Alors que les musulmans se cherchent un nouveau porte-parole en France, certains considèrent Marwan Mohamed comme l’héritier spirituel de l’islamologue Tariq Ramadan, avec qui il partage la même ligne idéologique, y compris antisémite. L’ancien chef du CCIF exige l’abrogation de la loi sur le voile à l’école et s’insurge contre l’existence d’un «islam de France». Il a attaqué les caricatures de Charlie Hebdo, défend le port du burkini, dénonce la «gestion coloniale des musulmans» en France et agite la rhétorique des droits de l’homme et de la discrimination dont seraient victimes les femmes musulmanes en France pour attaquer les principes de la république. Ceux qui l’ont fréquenté décrivent la même «personnalité trouble» que celle de Ramadan, les excès sexuels en moins, ainsi qu’un CV rempli de zones d’ombre et de mensonges. Ce diffuseur de l’influence turque en France a en revanche une grande visibilité médiatique. «Comme Tariq Ramadan, il a trouvé des plumes compréhensives dans certains médias» regrette un spécialiste.

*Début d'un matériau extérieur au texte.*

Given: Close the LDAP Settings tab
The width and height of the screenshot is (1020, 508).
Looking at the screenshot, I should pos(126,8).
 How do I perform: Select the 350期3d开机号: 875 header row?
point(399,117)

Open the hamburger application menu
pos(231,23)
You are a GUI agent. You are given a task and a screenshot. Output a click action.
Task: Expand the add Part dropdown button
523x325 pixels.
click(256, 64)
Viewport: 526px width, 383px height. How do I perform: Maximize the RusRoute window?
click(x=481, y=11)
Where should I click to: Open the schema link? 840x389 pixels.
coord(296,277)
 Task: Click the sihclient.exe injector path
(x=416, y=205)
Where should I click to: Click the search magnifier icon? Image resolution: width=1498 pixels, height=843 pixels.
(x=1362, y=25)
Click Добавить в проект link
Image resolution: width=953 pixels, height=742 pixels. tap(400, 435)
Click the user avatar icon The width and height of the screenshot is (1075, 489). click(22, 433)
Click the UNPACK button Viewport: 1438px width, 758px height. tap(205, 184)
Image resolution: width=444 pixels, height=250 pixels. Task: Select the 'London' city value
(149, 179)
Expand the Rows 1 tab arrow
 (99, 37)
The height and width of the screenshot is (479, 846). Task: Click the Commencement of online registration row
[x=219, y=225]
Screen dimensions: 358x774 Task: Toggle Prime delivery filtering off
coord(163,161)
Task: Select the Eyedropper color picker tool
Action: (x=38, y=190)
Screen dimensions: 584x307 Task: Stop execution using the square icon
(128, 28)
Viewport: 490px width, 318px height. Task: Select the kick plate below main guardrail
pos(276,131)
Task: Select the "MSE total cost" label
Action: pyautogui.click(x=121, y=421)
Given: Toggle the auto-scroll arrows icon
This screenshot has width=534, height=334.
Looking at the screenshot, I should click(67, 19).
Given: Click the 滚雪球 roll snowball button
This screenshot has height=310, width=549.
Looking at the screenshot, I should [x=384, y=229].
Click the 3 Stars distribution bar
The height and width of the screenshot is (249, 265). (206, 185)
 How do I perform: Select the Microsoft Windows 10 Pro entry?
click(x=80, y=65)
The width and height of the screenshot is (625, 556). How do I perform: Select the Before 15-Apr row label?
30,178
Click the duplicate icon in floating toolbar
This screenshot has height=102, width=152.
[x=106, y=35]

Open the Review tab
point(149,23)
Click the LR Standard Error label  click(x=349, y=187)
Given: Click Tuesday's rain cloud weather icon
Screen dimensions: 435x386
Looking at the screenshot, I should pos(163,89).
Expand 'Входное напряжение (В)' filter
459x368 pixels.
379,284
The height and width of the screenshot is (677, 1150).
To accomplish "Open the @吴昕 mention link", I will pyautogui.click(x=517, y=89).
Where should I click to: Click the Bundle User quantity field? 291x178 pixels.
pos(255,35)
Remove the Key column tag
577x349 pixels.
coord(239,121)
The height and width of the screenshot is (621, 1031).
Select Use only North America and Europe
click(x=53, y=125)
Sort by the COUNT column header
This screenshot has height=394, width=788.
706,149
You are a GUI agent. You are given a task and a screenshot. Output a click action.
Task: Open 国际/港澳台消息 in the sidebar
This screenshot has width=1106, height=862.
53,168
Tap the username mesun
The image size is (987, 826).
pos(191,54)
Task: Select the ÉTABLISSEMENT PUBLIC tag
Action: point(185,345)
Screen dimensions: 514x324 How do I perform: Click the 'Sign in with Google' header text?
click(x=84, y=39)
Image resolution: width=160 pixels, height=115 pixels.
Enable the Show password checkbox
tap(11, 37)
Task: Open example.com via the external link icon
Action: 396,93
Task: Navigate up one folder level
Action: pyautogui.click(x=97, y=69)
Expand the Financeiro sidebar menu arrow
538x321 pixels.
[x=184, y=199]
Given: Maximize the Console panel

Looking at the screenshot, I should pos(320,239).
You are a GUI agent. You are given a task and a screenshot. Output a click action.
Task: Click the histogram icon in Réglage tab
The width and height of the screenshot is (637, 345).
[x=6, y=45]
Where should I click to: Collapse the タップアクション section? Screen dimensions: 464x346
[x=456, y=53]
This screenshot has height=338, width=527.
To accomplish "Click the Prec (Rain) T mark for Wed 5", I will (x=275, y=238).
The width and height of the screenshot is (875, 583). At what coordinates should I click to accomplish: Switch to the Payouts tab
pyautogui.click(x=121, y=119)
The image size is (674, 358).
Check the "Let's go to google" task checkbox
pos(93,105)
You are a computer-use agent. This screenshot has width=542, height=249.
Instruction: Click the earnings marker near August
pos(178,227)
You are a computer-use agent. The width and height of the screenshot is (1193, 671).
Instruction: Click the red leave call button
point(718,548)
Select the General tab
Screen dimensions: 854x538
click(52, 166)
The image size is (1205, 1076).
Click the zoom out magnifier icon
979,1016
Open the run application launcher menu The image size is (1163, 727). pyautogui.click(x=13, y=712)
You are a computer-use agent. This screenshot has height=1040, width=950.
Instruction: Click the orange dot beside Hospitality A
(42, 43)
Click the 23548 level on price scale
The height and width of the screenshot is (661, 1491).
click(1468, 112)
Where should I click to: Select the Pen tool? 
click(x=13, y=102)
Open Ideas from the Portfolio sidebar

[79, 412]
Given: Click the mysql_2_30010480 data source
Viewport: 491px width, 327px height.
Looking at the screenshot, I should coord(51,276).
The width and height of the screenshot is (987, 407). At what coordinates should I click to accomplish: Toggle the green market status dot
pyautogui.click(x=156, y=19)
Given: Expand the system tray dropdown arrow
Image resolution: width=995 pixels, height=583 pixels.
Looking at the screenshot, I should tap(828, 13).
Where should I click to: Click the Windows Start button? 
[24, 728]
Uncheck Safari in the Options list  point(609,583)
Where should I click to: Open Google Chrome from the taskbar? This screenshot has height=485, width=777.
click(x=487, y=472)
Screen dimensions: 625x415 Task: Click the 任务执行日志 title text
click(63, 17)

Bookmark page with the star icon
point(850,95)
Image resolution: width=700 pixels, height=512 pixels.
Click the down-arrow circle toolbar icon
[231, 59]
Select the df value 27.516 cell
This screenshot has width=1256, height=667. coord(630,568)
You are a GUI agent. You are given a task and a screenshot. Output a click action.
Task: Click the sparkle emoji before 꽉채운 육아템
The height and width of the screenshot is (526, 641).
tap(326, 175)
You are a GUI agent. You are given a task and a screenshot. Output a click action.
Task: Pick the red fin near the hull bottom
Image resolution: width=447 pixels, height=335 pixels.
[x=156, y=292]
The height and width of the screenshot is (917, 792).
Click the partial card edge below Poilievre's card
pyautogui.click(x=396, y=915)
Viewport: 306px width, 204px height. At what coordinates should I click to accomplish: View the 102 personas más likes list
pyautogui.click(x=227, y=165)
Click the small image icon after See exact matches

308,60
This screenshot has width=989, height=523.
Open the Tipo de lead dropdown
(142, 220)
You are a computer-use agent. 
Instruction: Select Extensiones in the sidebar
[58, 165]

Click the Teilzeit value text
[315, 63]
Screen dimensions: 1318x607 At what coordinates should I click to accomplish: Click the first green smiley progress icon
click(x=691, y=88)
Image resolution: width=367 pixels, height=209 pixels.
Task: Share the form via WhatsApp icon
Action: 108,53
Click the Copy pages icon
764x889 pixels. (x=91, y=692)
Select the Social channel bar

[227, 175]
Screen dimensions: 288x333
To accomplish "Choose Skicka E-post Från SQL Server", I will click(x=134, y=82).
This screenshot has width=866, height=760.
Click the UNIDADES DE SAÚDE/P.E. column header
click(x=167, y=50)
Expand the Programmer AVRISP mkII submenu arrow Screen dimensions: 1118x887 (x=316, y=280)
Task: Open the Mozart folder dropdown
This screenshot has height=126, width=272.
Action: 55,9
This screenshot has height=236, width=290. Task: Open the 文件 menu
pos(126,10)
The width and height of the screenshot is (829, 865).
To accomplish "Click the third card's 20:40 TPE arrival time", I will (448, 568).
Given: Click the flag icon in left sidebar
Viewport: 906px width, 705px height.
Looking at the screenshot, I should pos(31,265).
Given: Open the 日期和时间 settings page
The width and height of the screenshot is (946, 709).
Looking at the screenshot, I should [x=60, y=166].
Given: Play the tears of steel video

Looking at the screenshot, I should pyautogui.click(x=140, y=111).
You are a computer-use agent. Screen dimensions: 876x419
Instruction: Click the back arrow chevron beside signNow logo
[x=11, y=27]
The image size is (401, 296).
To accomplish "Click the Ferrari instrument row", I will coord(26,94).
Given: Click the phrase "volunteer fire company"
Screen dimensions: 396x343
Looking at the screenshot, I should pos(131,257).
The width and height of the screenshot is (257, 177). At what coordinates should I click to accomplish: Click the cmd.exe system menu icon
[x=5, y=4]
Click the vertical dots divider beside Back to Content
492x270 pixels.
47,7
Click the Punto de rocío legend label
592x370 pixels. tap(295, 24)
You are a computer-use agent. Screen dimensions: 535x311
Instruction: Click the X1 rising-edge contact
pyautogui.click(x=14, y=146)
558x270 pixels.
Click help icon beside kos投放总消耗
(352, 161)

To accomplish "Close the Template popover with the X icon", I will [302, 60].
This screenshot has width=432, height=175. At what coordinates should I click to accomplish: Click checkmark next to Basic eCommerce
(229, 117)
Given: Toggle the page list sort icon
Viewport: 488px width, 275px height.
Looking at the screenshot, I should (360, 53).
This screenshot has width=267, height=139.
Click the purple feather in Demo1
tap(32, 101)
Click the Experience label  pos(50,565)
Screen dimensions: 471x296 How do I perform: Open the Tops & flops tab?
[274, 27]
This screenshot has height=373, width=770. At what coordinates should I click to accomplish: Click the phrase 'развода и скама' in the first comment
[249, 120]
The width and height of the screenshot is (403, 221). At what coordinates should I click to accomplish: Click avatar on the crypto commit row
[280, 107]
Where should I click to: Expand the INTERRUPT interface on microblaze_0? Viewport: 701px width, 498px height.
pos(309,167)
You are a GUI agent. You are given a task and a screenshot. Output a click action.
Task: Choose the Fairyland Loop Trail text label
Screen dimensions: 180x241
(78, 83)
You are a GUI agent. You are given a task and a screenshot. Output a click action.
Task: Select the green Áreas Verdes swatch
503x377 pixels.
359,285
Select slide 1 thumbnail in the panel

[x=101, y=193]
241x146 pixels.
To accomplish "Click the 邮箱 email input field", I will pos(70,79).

Ce «front du refus» qui défie la République française utilise les réseaux sociaux pour se diffuser et se consolider. C’est le rapport de l’Institut Montaigne qui le souligne: Tariq Ramadan possède deux millions de followers sur Twitter. Presque autant qu’Emmanuel Macron (2,5 millions). L’influence turque est aussi poussée sur Twitter par Feïza Ben Mohamed. Proche du CCIF, elle est soupçonnée par certains de travailler pour l’agence officielle turque Anadolu. La mouvance turque pro-Erdogan a également ses médias alternatifs, comme le site francophone medyaturk.info qui publie des articles anti-occidentaux ou la webtélé Média France TV. Mais si la France est si perméable à l’influence turque, c’est aussi parce qu’elle a pris conscience du problème plus tardivement que ses voisins.